JACKSON, Miss. – State Rep. David Baria, D-Waveland, Friday called for a legislative hearing to discuss recent corruption charges against former Mississippi Department of Corrections Commissioner Chris Epps.
In a federal indictment unsealed November 6, Epps was accused in a bribery and kickback scheme that federal investigators alleged dated back as far as the fall of 2007.
Epps, the state’s longest serving commissioner, was first appointed to the job in 2002 by then Governor Ronnie Musgrove. In a written statement, Baria questioned why Epps was re-appointed twice during the alleged activity and even while he was under investigation by at least one state agency. “As a member of the Legislature charged with being a good steward of public resources, I have questions about what our state leaders knew and when they knew it as it relates to former Commissioner Epps,” he wrote. “Why was such a powerful official who was under intense scrutiny for years allowed to remain in his position? How much state money has been wasted by the failure to stop shady business deals by an official under investigation?”
Baria said the alleged MDOC scandal is not an isolated incident of government corruption; but is instead only the latest example of a larger trend of corruption. “From the Department of Marine Resources scandal that resulted in multiple federal convictions to a former state representative being forced to resign from steering state contracts to his family business, there is a disturbing trend of political appointments and state contracts being used to enrich the politically well-connected.”

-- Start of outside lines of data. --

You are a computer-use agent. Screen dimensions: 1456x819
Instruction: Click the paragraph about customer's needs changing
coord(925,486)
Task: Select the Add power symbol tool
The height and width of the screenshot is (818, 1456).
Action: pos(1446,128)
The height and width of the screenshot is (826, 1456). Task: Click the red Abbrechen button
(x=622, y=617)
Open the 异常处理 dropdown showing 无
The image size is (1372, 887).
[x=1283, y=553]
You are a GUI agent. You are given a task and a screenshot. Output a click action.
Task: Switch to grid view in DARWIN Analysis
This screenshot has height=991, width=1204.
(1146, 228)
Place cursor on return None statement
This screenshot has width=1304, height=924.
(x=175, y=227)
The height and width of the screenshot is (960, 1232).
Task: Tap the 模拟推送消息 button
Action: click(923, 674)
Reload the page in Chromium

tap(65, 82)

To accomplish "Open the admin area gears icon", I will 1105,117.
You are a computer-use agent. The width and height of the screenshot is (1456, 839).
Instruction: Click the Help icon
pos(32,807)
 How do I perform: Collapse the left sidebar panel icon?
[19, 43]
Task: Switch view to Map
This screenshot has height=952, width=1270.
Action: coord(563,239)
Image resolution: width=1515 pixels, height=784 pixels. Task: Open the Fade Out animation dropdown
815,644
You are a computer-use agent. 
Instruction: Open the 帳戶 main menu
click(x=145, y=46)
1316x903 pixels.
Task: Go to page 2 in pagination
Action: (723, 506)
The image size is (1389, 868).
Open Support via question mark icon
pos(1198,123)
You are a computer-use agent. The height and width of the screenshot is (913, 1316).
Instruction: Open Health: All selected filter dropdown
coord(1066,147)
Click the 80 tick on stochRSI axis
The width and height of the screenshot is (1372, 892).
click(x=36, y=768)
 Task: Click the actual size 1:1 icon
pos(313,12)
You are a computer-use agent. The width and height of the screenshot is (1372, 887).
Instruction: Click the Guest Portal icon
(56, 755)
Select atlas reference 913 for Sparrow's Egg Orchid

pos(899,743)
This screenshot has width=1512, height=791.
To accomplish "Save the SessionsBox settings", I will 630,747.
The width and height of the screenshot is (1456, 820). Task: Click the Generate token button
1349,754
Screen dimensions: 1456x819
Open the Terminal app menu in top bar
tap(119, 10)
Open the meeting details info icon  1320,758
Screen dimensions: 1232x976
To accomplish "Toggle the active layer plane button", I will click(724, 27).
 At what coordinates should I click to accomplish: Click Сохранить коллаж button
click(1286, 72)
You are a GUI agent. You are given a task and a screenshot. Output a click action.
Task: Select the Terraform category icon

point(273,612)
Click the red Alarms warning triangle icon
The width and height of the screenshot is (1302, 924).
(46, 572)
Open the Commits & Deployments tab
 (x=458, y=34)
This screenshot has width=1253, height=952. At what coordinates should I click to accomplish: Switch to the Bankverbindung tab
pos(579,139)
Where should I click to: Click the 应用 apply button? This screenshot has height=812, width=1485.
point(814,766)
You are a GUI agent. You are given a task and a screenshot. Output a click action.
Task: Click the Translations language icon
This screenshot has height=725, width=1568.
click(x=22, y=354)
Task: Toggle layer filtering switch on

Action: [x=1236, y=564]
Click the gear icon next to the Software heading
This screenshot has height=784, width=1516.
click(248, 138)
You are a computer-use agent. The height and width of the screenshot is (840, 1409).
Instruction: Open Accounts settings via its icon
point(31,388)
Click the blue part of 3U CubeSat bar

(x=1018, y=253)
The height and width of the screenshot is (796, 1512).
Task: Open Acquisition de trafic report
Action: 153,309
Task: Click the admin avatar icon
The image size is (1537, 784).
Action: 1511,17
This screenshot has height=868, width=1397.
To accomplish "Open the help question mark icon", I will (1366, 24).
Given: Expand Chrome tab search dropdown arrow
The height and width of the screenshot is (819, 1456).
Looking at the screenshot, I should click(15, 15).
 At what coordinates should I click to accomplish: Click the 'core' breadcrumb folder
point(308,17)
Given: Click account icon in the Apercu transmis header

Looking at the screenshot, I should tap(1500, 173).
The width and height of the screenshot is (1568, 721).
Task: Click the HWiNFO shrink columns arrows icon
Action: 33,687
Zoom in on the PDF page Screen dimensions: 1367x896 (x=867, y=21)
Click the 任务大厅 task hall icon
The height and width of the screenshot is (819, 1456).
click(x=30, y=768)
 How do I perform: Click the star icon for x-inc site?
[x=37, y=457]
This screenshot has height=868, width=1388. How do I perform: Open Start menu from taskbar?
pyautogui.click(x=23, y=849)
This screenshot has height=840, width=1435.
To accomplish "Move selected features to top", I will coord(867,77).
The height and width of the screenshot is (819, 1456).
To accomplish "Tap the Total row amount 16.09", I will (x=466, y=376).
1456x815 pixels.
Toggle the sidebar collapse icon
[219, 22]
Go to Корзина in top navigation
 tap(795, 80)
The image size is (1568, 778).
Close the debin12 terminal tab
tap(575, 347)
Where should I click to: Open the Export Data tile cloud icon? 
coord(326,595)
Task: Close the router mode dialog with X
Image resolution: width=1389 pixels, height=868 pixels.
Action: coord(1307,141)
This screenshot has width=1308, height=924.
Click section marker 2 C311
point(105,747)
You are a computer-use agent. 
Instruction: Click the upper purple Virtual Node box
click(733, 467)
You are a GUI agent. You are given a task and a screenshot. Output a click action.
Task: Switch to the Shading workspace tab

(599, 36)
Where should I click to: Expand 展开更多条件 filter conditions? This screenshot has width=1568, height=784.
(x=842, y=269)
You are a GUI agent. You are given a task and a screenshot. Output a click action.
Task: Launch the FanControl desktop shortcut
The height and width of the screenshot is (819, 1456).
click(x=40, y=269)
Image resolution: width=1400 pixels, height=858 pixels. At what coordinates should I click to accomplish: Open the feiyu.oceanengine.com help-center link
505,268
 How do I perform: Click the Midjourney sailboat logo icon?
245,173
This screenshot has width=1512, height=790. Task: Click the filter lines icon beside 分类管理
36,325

Baria said he plans to introduce legislation in the upcoming session to examine the no-bid contract system currently in place. “The frequent use of no-bid and single source procurement contracts similarly puts money in the pockets of the well-connected, but at exorbitant costs to the Mississippi taxpayer,” he wrote. At a time when we are told by Republican leadership that the State does not have the money to adequately fund education and ensure that working-class Mississippians have access to healthcare, there never seems to be a shortage of funds to enrich those who feed at the trough of state government.